У нас вроде бы позиционная оборона, а на самом деле нет никакой обороны. То наступаем, то отражаем контратаки. Уж вдарить бы так вдарить, но не по чему. Углубиться в тыл противника, оставляя его на флангах, тоже невыгодно. Вот и колошматим друг друга как придется и где придется.
Но мы знаем, что наша главная задача - сужать кольцо окружения курляндской группировки. Значит - наступать, находить уязвимые места обороны противника и расчленять его. В этих условиях первостепенное значение приобретает артиллерийская разведка.
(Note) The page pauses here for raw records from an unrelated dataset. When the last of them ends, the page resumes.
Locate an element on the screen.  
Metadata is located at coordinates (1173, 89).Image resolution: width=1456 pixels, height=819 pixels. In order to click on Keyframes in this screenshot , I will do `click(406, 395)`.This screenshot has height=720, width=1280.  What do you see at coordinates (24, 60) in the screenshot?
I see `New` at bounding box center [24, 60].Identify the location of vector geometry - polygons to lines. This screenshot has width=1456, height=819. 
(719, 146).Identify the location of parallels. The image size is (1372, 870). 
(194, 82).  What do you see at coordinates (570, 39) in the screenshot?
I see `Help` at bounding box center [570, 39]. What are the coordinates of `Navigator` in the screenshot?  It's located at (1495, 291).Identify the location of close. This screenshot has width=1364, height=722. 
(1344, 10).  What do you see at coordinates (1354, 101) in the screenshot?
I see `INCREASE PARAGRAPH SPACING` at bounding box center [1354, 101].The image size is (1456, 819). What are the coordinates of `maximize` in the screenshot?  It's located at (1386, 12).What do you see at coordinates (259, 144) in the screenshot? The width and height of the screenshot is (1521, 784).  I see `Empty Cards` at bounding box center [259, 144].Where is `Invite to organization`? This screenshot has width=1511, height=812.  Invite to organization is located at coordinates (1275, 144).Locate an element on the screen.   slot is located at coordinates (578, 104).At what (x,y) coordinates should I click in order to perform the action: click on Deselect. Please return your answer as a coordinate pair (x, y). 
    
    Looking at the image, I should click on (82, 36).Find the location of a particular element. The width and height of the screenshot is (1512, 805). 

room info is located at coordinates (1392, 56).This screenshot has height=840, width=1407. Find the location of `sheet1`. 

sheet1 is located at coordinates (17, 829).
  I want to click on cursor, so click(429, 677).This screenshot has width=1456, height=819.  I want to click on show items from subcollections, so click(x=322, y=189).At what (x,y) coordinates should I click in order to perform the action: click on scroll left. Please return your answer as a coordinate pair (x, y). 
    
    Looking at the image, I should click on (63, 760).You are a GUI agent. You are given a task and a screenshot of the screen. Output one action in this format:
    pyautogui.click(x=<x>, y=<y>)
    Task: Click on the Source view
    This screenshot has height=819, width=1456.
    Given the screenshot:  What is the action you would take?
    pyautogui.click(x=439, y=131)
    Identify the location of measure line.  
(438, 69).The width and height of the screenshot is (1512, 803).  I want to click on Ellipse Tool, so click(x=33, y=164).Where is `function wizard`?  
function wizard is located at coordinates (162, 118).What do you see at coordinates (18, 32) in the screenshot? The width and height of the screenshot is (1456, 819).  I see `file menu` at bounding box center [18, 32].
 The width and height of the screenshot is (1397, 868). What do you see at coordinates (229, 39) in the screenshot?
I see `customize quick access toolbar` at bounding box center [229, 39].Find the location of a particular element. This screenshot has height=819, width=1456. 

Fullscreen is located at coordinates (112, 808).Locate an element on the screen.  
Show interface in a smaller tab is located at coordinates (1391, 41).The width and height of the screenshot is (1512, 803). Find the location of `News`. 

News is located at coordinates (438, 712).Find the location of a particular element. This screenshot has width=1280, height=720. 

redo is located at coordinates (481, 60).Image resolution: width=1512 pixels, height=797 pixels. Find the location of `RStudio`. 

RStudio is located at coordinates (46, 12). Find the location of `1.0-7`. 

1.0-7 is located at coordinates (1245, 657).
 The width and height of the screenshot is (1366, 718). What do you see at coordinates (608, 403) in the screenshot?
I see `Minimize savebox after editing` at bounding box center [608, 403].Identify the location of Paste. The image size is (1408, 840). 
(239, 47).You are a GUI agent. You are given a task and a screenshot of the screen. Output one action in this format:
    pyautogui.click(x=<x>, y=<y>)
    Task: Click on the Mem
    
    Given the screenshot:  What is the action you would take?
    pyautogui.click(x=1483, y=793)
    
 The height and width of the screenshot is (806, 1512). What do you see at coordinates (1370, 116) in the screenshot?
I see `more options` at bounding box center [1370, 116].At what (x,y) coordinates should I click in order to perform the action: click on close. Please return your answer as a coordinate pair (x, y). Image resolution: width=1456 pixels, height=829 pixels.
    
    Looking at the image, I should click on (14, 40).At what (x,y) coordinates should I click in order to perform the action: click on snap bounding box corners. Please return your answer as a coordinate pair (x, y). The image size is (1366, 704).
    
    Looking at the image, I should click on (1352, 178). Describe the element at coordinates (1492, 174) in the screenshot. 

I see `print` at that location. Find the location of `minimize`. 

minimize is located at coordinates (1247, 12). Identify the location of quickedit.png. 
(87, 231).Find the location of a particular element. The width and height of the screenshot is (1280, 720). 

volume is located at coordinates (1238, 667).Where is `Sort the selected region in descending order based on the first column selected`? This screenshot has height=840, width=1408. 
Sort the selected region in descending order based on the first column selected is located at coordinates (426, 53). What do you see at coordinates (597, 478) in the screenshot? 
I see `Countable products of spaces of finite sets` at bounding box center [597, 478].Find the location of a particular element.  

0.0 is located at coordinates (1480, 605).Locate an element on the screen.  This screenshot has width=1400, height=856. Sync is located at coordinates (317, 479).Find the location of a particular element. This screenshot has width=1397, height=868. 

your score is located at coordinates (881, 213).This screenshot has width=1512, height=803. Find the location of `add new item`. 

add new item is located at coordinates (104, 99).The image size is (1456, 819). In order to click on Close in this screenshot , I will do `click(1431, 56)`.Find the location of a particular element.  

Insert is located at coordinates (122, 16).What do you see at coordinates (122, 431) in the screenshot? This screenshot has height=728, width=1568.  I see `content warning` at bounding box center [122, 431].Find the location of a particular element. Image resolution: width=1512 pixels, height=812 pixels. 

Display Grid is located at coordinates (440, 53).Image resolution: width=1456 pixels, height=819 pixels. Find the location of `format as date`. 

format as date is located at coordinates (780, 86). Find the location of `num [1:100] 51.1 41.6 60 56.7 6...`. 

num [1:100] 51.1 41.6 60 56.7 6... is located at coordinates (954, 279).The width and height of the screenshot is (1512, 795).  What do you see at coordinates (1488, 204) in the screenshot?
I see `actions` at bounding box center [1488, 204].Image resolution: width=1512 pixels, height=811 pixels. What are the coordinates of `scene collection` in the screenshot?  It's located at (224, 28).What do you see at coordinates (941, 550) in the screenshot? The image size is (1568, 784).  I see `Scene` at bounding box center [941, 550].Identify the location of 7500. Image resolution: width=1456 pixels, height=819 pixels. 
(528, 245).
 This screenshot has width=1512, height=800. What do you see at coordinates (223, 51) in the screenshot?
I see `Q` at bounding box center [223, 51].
Я часто встречаюсь в эти дни и с Некрасовым, и с Поздеевым, и с Семакиным, и с Коровиным. Последний стал заместителем командира артиллерийского полка. Будто бы повзрослел, начал напускать на себя излишнюю серьезность, а в душе остался все тот же заводской-тульской. Чуть забудется - и пошел балагурить, шутить, отпускать анекдоты. А не то, как в Великих Луках или на Западной Двине, уйдет с разведчиками. Вернется как ни в чем не бывало, скажет с улыбочкой:
- Эх, и брусника на стороне фрица, как смородина. Надо скорее забирать эти позиции. И начнет показывать командирам дивизионов, где у немцев замаскированные огневые точки, танки, штабы, кухни.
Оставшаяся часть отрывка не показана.